A bypass valve for use in tubing string which can be repeatedly opened and closed to selectively provide bypass fluid flow between the interior of the tubing string and the annulus to assist in flowing debris. The valve uses hardened valve elements which can be opened and closed while flowing fluids under pressure through the tubing string. The valve is actuated by placing the tubing string in a sufficient weight down condition to operate the valve. A trigger is provided to prevent unintended actuation of the bypass valve during use.

Description

CROSS REFERENCE TO RELATED APPLICATIONS
This application claims priority from U.S. Provisional Patent Application No. 61/233,646 filed Aug. 13, 2009 entitled “REPEATABLE, COMPRESSION SET DOWNHOLE BYPASS VALVE,” which is hereby incorporated by reference in its entirety.
BACKGROUND
1. Technical Field
These inventions relate, generally, to apparatus and methods used in well servicing, such as oil and gas wells. More specifically, the inventions relate to downhole apparatus which when assembled in a tubing string can repeatedly and selectively create a fluid bypass in the circulating system of a well being serviced.
2. Background Art
As is known in the relevant art, bypass tools are typically run into wellbores assembled or connected in a tubular string and are utilized to selectively discharge fluids from the interior of the tubing string into the annular space around the tool. In some applications, this discharge is used to boost or assist the flow of debris in the annulus.
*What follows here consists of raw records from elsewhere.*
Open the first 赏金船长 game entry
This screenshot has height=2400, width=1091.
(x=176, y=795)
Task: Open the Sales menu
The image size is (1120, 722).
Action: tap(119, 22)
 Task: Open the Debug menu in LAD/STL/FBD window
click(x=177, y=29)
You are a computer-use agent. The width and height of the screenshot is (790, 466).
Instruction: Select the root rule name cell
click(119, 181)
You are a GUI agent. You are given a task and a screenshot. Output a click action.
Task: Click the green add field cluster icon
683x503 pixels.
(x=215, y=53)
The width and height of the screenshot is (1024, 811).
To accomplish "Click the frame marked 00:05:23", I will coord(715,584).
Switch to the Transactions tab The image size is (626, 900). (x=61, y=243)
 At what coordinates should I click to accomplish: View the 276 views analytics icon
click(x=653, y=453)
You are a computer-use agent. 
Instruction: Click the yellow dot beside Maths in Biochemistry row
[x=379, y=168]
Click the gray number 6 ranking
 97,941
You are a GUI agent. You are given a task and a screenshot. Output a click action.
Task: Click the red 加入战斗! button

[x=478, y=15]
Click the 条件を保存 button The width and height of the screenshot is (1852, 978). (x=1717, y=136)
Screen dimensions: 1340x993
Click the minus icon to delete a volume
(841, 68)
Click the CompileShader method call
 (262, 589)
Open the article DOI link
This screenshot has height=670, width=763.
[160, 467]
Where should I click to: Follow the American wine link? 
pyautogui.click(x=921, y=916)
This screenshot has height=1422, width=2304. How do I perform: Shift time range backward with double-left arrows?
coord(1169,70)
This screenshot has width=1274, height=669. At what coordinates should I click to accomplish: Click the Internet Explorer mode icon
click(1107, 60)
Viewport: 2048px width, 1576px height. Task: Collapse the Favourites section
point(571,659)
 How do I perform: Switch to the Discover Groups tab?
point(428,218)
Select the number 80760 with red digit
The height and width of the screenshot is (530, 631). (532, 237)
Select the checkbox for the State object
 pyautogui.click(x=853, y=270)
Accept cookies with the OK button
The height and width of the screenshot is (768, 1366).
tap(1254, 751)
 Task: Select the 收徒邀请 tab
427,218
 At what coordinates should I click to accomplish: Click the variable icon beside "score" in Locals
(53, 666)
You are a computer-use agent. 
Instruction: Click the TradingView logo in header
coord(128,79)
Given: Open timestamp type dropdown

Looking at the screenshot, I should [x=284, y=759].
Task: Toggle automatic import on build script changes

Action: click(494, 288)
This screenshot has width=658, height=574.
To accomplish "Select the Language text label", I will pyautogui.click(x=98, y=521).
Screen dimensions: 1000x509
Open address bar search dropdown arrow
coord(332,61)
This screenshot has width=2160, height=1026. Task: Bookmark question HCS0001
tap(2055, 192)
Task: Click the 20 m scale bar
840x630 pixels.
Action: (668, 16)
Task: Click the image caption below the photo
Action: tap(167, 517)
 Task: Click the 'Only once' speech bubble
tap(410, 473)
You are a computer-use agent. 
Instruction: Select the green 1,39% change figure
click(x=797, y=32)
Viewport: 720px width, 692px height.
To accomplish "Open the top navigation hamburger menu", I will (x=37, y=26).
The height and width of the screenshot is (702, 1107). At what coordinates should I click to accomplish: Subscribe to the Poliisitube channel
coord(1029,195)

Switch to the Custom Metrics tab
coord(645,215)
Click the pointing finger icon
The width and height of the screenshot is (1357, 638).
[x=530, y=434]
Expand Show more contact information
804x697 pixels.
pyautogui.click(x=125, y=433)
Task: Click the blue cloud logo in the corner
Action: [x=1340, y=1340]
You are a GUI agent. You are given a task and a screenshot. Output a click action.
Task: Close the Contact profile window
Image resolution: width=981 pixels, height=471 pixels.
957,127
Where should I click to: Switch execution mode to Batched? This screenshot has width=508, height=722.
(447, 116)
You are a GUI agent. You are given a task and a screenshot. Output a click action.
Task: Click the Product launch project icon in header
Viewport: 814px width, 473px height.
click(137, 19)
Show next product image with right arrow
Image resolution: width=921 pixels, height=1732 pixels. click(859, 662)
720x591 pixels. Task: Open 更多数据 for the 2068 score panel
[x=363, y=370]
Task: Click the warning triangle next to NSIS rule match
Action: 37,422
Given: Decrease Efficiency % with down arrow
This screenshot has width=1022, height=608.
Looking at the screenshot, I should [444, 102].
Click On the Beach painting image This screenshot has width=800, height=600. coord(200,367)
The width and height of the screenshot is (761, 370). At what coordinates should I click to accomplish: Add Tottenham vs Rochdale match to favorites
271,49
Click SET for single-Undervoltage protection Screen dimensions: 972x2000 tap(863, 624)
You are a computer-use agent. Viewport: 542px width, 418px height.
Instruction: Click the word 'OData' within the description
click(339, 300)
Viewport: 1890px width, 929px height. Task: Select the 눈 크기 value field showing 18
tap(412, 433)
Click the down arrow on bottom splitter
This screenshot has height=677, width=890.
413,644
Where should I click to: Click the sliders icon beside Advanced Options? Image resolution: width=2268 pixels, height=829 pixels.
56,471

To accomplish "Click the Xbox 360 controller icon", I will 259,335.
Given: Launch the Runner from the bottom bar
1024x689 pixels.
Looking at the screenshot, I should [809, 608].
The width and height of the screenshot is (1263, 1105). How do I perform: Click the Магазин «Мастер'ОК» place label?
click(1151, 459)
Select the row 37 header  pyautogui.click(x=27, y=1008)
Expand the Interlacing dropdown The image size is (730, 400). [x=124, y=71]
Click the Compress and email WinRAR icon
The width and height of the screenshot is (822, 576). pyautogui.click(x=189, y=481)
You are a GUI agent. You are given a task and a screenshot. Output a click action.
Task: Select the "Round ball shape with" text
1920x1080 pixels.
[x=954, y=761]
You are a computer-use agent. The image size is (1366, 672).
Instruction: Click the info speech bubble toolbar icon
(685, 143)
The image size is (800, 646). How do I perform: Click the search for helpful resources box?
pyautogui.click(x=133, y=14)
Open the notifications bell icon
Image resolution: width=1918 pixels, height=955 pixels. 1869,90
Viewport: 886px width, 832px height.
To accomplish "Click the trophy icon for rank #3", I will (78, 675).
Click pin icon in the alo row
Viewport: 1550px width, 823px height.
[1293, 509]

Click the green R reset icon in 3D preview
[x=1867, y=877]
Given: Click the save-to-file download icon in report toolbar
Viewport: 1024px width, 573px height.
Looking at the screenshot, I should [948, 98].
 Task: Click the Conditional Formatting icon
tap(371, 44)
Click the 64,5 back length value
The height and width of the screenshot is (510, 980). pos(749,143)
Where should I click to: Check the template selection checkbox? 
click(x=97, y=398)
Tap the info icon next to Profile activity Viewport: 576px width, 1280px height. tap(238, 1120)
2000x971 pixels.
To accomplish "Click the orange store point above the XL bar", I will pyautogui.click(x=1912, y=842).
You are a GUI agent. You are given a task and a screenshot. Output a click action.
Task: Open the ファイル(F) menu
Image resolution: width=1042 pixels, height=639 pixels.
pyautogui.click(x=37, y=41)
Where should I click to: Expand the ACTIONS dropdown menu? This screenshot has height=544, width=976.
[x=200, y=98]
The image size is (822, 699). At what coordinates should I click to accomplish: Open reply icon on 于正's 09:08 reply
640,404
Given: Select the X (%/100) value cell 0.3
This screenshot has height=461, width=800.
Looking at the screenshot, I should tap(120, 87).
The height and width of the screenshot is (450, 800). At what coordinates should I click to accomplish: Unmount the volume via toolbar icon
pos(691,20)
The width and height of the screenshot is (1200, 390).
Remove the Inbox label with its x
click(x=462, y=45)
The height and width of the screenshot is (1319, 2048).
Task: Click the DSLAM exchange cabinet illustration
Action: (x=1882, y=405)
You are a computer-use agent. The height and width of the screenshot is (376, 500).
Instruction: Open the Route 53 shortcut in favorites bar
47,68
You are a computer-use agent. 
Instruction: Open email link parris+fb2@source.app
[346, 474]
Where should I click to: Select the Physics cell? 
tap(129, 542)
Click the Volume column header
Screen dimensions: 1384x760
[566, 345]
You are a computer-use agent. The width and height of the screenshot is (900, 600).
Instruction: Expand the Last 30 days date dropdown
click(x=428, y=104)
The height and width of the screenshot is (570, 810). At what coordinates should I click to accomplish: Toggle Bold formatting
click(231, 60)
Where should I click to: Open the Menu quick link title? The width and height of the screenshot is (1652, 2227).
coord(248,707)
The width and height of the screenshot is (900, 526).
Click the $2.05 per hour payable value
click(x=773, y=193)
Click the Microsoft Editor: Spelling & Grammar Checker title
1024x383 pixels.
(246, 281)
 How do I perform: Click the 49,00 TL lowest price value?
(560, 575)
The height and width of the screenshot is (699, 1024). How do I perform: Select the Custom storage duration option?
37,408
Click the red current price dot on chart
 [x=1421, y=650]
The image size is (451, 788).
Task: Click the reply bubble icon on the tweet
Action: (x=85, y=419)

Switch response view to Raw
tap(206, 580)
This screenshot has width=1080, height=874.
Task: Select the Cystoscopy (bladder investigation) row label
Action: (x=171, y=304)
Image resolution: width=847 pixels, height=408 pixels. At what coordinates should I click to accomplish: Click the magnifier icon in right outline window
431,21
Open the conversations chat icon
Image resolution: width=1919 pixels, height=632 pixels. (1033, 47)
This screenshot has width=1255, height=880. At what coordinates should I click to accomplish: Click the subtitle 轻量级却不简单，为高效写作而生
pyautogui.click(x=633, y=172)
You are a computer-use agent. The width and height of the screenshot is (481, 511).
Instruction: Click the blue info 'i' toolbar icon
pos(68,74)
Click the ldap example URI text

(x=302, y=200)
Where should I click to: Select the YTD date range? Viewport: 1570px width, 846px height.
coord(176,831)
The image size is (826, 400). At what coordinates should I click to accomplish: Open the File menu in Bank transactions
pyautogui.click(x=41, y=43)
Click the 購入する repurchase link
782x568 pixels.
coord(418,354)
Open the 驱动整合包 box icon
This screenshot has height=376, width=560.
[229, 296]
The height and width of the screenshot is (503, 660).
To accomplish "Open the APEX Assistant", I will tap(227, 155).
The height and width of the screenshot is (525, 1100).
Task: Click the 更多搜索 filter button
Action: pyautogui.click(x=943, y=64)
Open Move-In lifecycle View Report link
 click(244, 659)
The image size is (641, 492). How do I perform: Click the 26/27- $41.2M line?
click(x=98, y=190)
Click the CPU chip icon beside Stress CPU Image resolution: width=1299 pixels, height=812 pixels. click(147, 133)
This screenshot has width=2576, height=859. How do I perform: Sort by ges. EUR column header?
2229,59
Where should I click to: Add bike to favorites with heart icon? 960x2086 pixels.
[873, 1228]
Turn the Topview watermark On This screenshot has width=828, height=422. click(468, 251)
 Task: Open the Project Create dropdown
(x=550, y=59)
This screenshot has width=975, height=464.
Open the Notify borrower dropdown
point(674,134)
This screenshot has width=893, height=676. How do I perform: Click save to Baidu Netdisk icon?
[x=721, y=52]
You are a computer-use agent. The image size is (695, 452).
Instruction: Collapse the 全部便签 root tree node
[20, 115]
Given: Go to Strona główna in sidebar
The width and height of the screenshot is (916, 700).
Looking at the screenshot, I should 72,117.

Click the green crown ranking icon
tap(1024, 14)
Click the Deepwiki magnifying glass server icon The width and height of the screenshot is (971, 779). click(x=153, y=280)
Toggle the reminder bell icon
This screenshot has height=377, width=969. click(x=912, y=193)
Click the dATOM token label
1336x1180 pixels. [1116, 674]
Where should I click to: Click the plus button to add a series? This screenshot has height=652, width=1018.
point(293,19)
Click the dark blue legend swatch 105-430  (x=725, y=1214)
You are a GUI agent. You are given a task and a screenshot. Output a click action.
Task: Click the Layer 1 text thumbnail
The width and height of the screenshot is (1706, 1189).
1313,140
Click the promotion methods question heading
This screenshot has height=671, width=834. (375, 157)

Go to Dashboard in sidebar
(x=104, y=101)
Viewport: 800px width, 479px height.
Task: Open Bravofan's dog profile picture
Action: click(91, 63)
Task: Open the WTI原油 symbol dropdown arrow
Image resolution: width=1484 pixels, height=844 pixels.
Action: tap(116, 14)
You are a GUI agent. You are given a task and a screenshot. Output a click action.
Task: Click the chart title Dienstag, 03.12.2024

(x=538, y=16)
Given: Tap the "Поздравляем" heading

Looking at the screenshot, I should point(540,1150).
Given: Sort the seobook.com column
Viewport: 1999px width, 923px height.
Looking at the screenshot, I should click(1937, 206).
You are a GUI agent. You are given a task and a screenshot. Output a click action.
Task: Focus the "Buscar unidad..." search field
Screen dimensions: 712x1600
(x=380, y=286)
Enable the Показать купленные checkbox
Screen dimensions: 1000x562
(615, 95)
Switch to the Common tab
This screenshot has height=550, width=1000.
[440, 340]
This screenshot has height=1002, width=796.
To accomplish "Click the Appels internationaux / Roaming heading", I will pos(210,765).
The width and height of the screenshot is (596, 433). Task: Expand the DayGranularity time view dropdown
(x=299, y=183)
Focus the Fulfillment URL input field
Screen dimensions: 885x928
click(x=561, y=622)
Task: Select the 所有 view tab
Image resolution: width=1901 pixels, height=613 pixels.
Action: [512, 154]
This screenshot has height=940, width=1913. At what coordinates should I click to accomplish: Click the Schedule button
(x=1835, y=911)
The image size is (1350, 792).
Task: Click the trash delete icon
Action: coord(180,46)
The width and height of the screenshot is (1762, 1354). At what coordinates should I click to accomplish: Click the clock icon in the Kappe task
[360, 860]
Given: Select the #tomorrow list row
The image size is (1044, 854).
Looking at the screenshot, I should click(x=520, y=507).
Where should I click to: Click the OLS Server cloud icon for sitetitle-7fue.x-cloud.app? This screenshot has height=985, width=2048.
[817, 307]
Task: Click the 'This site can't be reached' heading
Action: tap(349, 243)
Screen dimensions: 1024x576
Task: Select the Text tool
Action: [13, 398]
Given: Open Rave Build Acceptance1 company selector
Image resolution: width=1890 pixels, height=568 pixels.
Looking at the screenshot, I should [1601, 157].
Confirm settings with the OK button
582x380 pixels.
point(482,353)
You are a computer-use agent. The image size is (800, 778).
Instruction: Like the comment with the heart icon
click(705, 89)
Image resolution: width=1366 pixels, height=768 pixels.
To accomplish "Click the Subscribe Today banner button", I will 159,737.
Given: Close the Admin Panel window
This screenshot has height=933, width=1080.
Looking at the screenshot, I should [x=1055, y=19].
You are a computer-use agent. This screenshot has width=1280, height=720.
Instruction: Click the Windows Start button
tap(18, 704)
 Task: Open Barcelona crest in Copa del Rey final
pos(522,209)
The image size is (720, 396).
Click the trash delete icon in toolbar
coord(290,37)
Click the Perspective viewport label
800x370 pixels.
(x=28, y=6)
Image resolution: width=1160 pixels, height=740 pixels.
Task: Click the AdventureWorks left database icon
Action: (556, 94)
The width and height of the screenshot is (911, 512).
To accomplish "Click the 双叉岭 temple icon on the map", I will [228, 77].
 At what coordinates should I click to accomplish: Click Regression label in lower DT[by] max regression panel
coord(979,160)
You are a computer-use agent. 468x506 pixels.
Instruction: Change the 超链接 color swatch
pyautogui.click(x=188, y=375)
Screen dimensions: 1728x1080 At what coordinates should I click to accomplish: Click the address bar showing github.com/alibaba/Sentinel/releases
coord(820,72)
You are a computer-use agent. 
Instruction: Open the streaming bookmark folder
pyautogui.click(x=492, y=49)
As used herein, the words “comprise,” “have,” “include,” and all grammatical variations thereof are each intended to have an open, non-limiting meaning that do not exclude additional elements or steps. The term “wellbore” refers to the subterranean well opening, including cased and uncased. The term “tubing string” is used generically to refer to tubular members positioned in a wellbore, such as drill pipe, tubing and the like. The term “well fluids” refers broadly to any fluids found in a wellbore. As used in this application, the term “bypass” refers to a fluid flow path from the bore or interior of a tubing string into the wellbore/tubing string annulus, at some point along the length of the tubing string, rather than out the lower most end of the tubing string and downhole assembly. It is understood that even in a bypass mode, some fluid may still traverse the length of the tubing string and exit the lowermost end thereof. As used herein, “weight down” is used to describe a condition of the tubing string where at least a portion of the weight of the tubing string is supported downhole in compression rather than tension. As used herein, the term “poppet valve” is used to refer to a valve operated by springs or the like that plugs and unplugs its openings by axial movement.
SUMMARY OF THE INVENTIONS
The present inventions provide a tool with a tubular body for assembly in a tubing string which can be selectively activated to provide bypass flow. The tool preferably includes a body with one or more ports or passageways connecting the interior of the tubing string with the annulus. The tool includes metallic, ball-shaped valves and metallic seats. The ball-shaped valves can be cycled or moved into and out of positions blocking or permitting bypass flow through the passageways even when the fluid are being pumped through the tool under pressure. In other words, it is not required to shut down fluid circulation when activating the tool. In addition, the tubing string can be rotated and axially cycled while the tool is in the bypass flow position.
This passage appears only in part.